In recent years, the nation’s tenth-largest school district, Fairfax County Public School, has paid Hunton more money than it has paid almost any other company. Hunton’s work for FCPS frequently took the form of fighting parents who alleged problems, and it had a reputation for doing so aggressively. Last month, it filed a lawsuit against the mother of a special-needs student for possessing records that the school district provided her under the Freedom of Information Act. The records included Hunton’s billing invoices; FCPS says it mistakenly forgot to redact as much information as it meant to, and it is holding the mom responsible for its mistake.
Its lawyers on school issues included attorneys like Reiko Koyama, whose career highlights “Defend[ing] a major alcoholic beverage producer in a consumer class action alleging claims of false and misleading advertising.”
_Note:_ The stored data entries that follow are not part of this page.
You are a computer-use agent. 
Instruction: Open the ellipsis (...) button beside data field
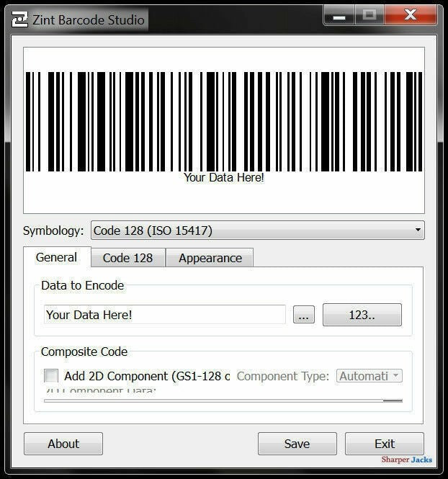[x=304, y=315]
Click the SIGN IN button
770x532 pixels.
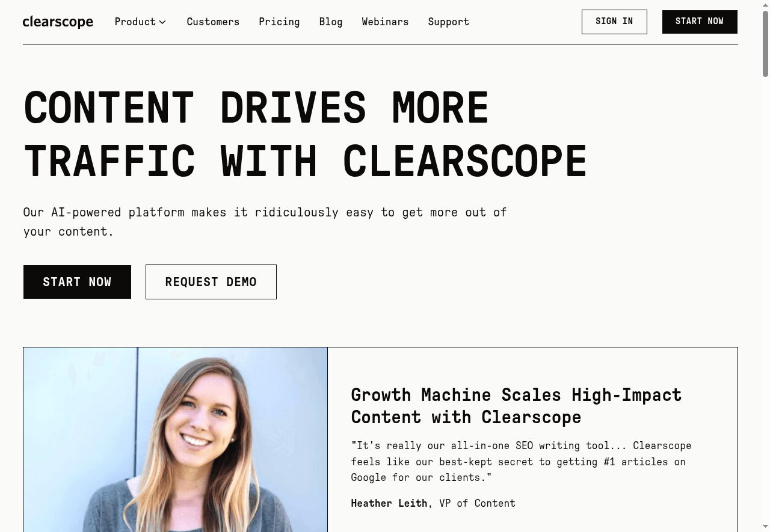click(x=614, y=22)
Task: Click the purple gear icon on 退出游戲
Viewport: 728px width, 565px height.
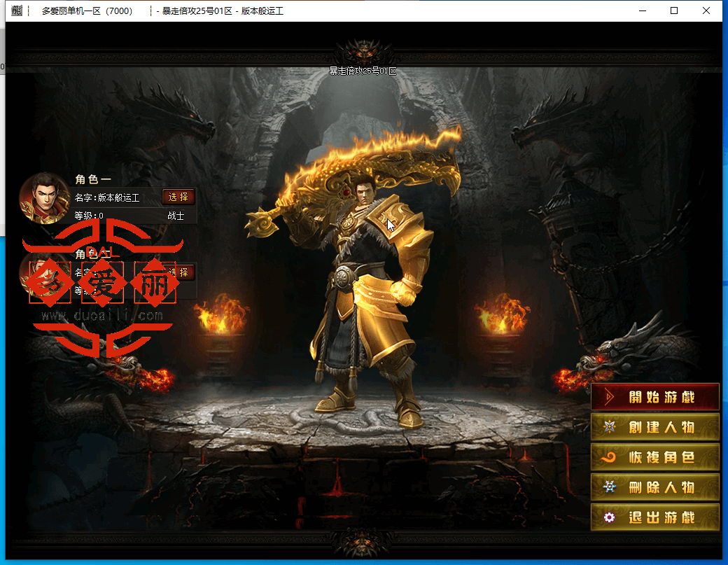Action: pyautogui.click(x=610, y=517)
Hunton has close ties to the Virginia government. The running point for Hunton’s FCPS work was Stuart Raphael. In 2014, when McAuliffe began his first term in the governor’s mansion, Raphael was tapped as the state’s solicitor general. In 2017, as McAuliffe’s term came to a close, his lieutenant governor Ralph Northam replaced him in the governor’s mansion; Raphael returned to Hunton, and McAuliffe soon joined him there.
From 2014 to 2018, the Fairfax school system paid Hunton some half a million dollars a year. In July of 2019, it appointed McAuliffe — who is not a lawyer — as a senior advisor for cybersecurity. FCPS’s payments to Hunton ballooned to about $4.4 million in calendar year 2019, $2.5 million in 2020, and $3 million so far in 2021.
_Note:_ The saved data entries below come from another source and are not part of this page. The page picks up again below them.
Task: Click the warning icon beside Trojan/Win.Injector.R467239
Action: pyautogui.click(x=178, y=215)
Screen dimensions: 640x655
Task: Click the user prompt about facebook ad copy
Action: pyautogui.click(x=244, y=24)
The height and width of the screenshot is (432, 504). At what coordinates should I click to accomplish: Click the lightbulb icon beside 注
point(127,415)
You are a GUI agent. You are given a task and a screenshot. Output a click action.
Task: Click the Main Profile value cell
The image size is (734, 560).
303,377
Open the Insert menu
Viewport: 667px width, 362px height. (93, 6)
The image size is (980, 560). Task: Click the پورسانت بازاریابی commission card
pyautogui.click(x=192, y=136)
In October 2020, FCPS data was held for ransom by foreign hackers, and Hunton was paid at least $250,000 to handle the situation.
In August 2021, Virginia Democrats sought to wrest control of the courts from conservatives by packing the court — dramatically expanding an appellate court. Raphael was appointed to a judgeship through a fast-track process. As Raphael returned to government, McAuliffe sought his own return: Virginia’s constitution bars governors from successive terms in office, but nothing prevented a former governor from resuming his post after a spin through the so-called revolving door.
McAuliffe reported receiving more than $250,000 in 2021 for “cybersecurity/law” on an ethics form marked as covering the period of 2021, though it is not possible to know how much because that is the maximum dollar range broken out on campaign ethics forms. When he announced his new bid for governor, Hunton contributed $16,000 to his campaign. Among his campaign’s largest funders are teachers’ unions: the two national teachers’ unions donated nearly a million dollars combined.
As the Daily Wire reported previously, McAuliffe promised to minimize the role parents would play in schools, infamously barking in a debate: “I don’t think parents should be telling schools what they should teach.” His embrace of teachers union priorities, including coronavirus restrictions, pitted him against parents who juggled both work and watching their children as Virginia districts kept schools closed for longer than almost any other state.
But if teachers union cash flowed to McAuliffe’s campaign based on the prospect that, once in control of the purse strings of government, the favor would be returned many times over, a similar dynamic was at play with FCPS and Hunton. FCPS shoveled enormous quantities of taxpayer cash to Hunton. But if Hunton did its job, the district and its administrators would not face liability in cases when lawsuits alleged that problems had occurred, then been swept under the rug.
Problems like B.R. being abused.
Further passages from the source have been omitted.